無い物ねだり
 すぐそばにいる風亜や部員、父と母は、驚いた顔で眺めていた。いや、会場中の人が眺めていた。注目の的だ。
 しかし私は嬉しかった。それは欲していた言葉。負けず嫌いな私は『大変だ』なんて哀れんで欲しくない。ハッパをかけて欲しかった。新山はそれを与えてくれた。
「ケガした足がちょっと痛いからって、弱気になってんじゃねぇ!『痛くない』って思えば痛くねぇんだよ!甘えてんじゃねぇ!」
「うるさいわね、足は痛くないわよ!たまたま不調なだけ。変な事言わないで。誤解されるでしょ!」
まるでイジめられていた時のように、まるで学校の教室でやりあってでもいるかのように私と新山はやりあった。当然会場内中の人は驚き、『何が起こったんだ?』と顔を見合わせた。恩田先生さえ目を見開いていた。
 それを良いことに、さらに一言言ってやろうとすると、主審が全力で走ってきて新山を指さした。
「そこの君、試合の邪魔だ。度を超えた態度は慎みたまえ。さもなくば、退場してもらうぞ!」
「す、すいません!でも、あと一言だけ言わせて下さい!」
新山は主審に深く一礼すると、私をまっすぐに見た。私はドキッとした。
 新山の目はすごく真剣だった。おちゃらけている彼からは想像もできない目力だ。だから、よけいドキッとした。
 見つめられていると、胸の中に急激に甘い衝撃が広がった。それは湖に大きな石を投げ入れた時に出来る波紋のようで、突然ドボン!と水しぶきがあがったかと思うと、円を描いてどんどん広がった。すぐにでも広い湖の端まで広がってしまいそうな勢いだ。

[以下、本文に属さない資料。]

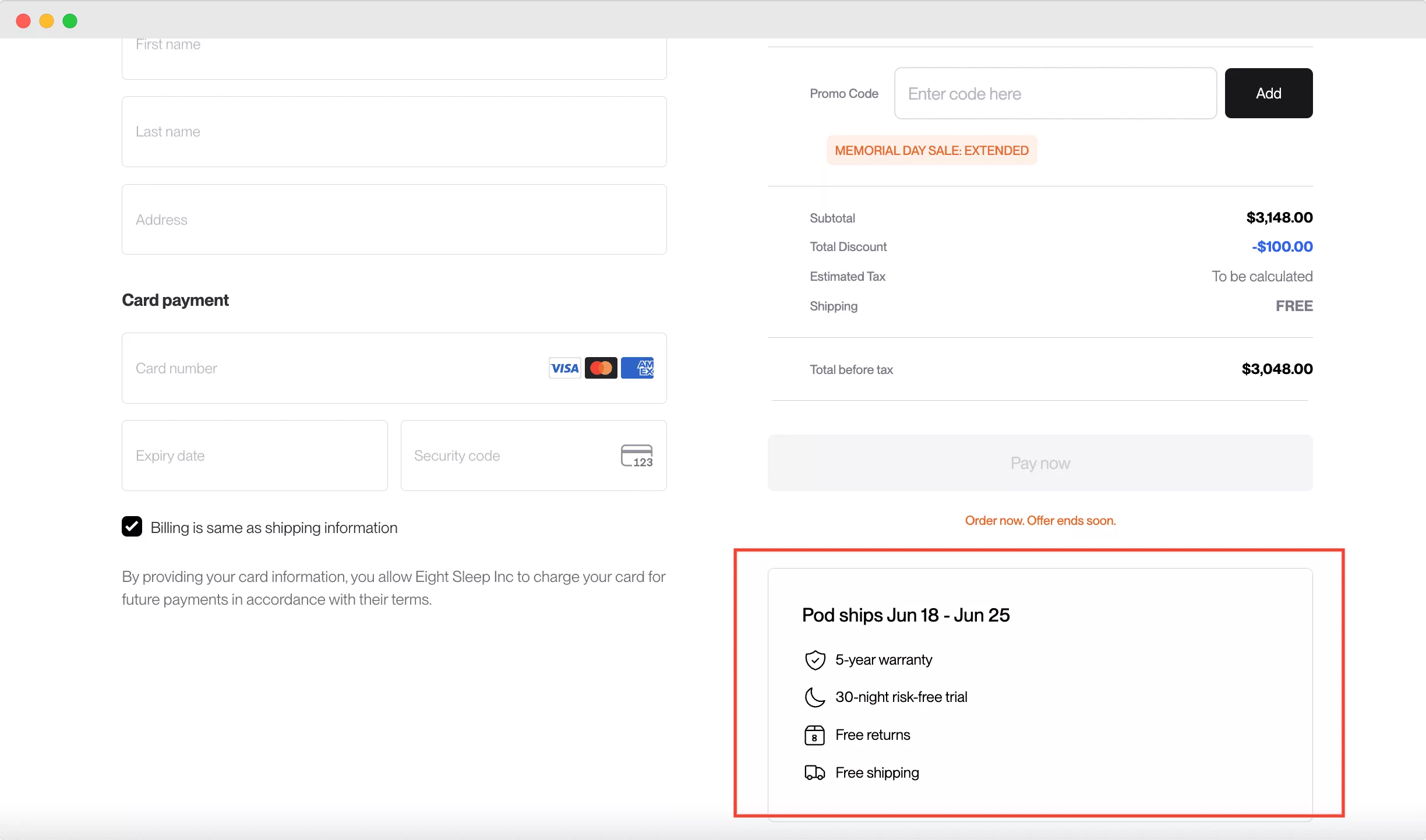The image size is (1426, 840).
Task: Focus the Security code field
Action: pyautogui.click(x=534, y=456)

 私はいつの間にか拳を強く握りしめていた。新山から受ける衝撃が強すぎて、失神してしまいそうだった。
 私は戸塚の元へ急いで行った。不思議と痛みはあまりかんじなかった。
「おい、漆原!」
「は、はい!」
新山の声の鋭さに、思わず先生の呼びかけに応えるよう返事をしてしまった。